I am amazed by this beautiful creature, which George from the Montclair Bird Club has told me is a Great Blue Heron. I first saw the bird two summers ago in the pond at Edgemont Park hanging out among the geese, though slightly off to the side like the new kid in the school cafeteria trying to fit in. He remained there for several weeks. To my delight, the heron came back again this spring. Of course, it could be a different bird—a relative who somehow intuited his ancestor’s pleasure at hanging out at a park in Montclair. As George tells me, “There is no way of knowing for sure since they forage rather widely.” But, he added, some species of birds do exhibit “home site fidelity,” so it’s possible the bird is the same one I saw two years ago.
Whoever he (or she) is, the bird is elusive. The few times I’ve seen him this year, I have not had a decent camera on me. Whenever I do have a camera, he seems to have disappeared, and the last few times I have been to Edgemont Park he has not been there.

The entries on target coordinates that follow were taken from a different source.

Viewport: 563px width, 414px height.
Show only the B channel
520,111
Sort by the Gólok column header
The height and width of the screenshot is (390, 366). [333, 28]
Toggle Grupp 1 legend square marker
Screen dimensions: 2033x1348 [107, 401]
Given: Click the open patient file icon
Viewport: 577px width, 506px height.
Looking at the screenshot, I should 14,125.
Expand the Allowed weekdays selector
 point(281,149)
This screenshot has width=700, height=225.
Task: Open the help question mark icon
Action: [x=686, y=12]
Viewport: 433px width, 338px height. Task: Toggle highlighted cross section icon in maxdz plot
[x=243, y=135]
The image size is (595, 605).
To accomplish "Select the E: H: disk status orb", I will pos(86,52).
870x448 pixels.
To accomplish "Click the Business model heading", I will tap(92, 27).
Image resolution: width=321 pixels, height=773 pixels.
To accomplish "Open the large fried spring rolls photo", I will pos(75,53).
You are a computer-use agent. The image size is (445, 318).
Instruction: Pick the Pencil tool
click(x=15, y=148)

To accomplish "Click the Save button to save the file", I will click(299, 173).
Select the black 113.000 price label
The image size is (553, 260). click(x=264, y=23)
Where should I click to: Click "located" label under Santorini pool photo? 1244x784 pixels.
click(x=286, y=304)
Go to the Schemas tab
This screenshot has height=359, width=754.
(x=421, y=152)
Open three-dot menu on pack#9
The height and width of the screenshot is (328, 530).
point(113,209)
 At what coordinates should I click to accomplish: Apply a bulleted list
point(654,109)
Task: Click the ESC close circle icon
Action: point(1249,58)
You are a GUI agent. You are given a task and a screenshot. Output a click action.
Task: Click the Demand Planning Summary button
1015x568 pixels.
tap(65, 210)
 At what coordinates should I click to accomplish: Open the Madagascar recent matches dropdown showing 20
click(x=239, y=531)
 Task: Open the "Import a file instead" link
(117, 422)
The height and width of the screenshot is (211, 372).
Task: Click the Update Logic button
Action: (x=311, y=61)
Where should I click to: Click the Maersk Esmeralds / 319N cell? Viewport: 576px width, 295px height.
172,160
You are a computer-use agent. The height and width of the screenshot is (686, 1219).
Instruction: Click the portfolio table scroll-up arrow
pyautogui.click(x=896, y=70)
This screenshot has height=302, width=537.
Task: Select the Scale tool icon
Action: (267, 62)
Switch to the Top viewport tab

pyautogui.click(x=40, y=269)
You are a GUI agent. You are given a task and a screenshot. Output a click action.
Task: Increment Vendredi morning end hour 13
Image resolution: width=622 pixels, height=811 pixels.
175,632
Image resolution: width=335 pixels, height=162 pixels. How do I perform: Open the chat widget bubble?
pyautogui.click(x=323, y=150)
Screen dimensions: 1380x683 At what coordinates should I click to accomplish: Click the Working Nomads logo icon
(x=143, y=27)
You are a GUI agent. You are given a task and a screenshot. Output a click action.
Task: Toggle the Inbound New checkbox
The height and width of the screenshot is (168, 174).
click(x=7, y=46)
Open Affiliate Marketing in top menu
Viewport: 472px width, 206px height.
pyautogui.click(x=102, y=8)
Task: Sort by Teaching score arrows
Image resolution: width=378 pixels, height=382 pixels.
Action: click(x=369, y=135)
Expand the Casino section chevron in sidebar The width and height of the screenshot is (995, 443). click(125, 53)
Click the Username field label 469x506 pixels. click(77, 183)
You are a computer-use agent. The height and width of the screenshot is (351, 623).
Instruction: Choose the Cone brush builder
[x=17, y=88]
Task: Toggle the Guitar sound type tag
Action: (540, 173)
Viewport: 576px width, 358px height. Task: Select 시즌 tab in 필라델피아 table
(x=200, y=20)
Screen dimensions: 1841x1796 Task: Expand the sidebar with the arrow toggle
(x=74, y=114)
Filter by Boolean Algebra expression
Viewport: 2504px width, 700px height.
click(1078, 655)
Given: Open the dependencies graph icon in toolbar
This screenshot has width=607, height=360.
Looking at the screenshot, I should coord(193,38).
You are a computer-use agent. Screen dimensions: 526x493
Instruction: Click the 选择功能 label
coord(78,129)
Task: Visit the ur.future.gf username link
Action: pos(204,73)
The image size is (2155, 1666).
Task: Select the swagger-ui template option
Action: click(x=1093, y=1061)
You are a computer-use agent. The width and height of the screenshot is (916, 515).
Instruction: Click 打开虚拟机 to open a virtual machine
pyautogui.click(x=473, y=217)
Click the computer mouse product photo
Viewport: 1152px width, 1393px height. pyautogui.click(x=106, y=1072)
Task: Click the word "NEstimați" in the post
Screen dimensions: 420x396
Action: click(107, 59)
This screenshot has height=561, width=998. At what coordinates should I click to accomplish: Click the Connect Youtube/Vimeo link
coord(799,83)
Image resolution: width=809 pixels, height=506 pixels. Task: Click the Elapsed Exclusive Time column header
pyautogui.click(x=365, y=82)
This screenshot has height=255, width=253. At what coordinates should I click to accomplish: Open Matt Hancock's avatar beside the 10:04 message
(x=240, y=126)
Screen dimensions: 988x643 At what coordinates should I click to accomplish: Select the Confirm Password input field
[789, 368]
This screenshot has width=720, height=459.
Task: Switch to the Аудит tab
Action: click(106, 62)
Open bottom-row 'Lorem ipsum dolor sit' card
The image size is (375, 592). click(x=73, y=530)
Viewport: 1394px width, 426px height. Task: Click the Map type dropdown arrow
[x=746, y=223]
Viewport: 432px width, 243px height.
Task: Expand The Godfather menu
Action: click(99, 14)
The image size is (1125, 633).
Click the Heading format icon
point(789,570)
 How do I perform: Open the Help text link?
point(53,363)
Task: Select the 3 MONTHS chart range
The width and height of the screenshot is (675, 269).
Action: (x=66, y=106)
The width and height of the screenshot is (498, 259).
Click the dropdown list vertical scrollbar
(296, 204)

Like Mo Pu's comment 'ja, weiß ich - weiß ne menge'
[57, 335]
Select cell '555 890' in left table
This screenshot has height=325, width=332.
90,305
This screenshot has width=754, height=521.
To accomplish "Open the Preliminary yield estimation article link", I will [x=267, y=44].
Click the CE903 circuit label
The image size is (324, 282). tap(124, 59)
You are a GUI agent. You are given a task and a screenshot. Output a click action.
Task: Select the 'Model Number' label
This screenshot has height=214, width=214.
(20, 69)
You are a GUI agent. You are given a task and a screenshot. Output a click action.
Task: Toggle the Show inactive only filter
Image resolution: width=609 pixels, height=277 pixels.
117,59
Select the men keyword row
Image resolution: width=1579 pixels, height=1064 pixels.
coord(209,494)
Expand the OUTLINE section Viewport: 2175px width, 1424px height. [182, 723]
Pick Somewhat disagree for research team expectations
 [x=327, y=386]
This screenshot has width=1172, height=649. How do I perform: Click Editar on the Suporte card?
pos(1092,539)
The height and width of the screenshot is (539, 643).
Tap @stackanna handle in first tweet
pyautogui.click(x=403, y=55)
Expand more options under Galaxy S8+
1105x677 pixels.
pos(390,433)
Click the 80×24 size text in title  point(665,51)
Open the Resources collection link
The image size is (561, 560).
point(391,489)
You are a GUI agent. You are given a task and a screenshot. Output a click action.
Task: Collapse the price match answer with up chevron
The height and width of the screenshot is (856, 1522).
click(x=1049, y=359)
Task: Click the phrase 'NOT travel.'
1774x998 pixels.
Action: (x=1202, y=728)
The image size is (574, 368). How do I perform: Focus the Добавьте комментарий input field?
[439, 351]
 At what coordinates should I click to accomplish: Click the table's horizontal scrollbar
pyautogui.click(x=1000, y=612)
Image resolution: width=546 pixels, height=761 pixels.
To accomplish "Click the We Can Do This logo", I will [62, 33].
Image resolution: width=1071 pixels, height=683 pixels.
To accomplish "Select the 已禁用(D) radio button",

He is one of the many non-human creatures I’ve gotten a child-like thrill out of seeing since I moved to Baristaville from the city four years ago. Others may find deer to be pests, but I still stop and gawk every time I see one. Or when I see a wild turkey, one of which ambled up the slope of my backyard last fall, not far from my window, where I sat staring in awe. My kids love to watch the chipmunks and robins fight over the birdseed on our patio. And, as I mentioned in this post, there really is a family of groundhogs that lives somewhere under our backyard. Sure, they’re chubby and ungainly, but so far they haven’t destroyed anything.
Strangely, one of the most amazing wildlife sightings I had was in New York City, while on a walk in Central Park. Standing on a baseball field not more than a few feet from me was a red-tailed hawk (Pale Male, perhaps?), looking proud, regal and surprisingly big.
Which is why the heron is so fascinating, too. His size alone makes him an unusual sight in an area usually populated by robins, cardinals and sparrows—miniscule in comparison.
I hope he returns before the summer ends. Maybe I can finally get a decent picture.
What has been your best wildlife sighting in Baristaville?